**What needs to be done:**
Please give the listing again, word for word, with nothing left out.

**Recorded data:**
*** Block opens ***
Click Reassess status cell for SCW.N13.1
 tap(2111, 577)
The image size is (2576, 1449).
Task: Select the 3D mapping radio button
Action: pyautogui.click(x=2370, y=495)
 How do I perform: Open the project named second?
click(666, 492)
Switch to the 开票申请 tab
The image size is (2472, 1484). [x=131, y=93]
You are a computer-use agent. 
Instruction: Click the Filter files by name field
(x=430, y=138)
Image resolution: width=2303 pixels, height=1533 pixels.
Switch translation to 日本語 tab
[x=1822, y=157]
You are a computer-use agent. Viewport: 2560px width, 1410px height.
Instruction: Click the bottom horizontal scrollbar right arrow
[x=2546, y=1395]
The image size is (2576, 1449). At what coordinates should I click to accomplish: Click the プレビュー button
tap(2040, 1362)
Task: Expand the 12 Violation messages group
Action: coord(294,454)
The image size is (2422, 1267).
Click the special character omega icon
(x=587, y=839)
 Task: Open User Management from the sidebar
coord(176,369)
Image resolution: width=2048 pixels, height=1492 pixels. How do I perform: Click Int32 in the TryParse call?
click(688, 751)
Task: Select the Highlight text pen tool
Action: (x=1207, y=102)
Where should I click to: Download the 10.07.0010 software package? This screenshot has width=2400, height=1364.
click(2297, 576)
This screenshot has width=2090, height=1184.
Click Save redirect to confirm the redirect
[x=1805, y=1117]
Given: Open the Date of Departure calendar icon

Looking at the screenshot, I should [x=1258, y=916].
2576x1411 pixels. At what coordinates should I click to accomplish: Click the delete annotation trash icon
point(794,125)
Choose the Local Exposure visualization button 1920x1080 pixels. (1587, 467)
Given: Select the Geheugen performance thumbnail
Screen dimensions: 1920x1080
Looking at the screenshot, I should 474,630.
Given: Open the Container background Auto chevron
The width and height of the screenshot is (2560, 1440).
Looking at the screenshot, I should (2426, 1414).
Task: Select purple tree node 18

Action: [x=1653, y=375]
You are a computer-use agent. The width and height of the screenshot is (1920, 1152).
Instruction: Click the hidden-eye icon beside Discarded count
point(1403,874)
*** Block closes ***
**Result below:**
Click Reassess status cell for SCW.N13.1
 tap(2111, 577)
The image size is (2576, 1449).
Task: Select the 3D mapping radio button
Action: pyautogui.click(x=2370, y=495)
 How do I perform: Open the project named second?
click(666, 492)
Switch to the 开票申请 tab
The image size is (2472, 1484). [x=131, y=93]
You are a computer-use agent. 
Instruction: Click the Filter files by name field
(x=430, y=138)
Image resolution: width=2303 pixels, height=1533 pixels.
Switch translation to 日本語 tab
[x=1822, y=157]
You are a computer-use agent. Viewport: 2560px width, 1410px height.
Instruction: Click the bottom horizontal scrollbar right arrow
[x=2546, y=1395]
The image size is (2576, 1449). At what coordinates should I click to accomplish: Click the プレビュー button
tap(2040, 1362)
Task: Expand the 12 Violation messages group
Action: coord(294,454)
The image size is (2422, 1267).
Click the special character omega icon
(x=587, y=839)
 Task: Open User Management from the sidebar
coord(176,369)
Image resolution: width=2048 pixels, height=1492 pixels. How do I perform: Click Int32 in the TryParse call?
click(688, 751)
Task: Select the Highlight text pen tool
Action: (x=1207, y=102)
Where should I click to: Download the 10.07.0010 software package? This screenshot has width=2400, height=1364.
click(2297, 576)
This screenshot has width=2090, height=1184.
Click Save redirect to confirm the redirect
[x=1805, y=1117]
Given: Open the Date of Departure calendar icon

Looking at the screenshot, I should [x=1258, y=916].
2576x1411 pixels. At what coordinates should I click to accomplish: Click the delete annotation trash icon
point(794,125)
Choose the Local Exposure visualization button 1920x1080 pixels. (1587, 467)
Given: Select the Geheugen performance thumbnail
Screen dimensions: 1920x1080
Looking at the screenshot, I should 474,630.
Given: Open the Container background Auto chevron
The width and height of the screenshot is (2560, 1440).
Looking at the screenshot, I should (2426, 1414).
Task: Select purple tree node 18

Action: [x=1653, y=375]
You are a computer-use agent. The width and height of the screenshot is (1920, 1152).
Instruction: Click the hidden-eye icon beside Discarded count
point(1403,874)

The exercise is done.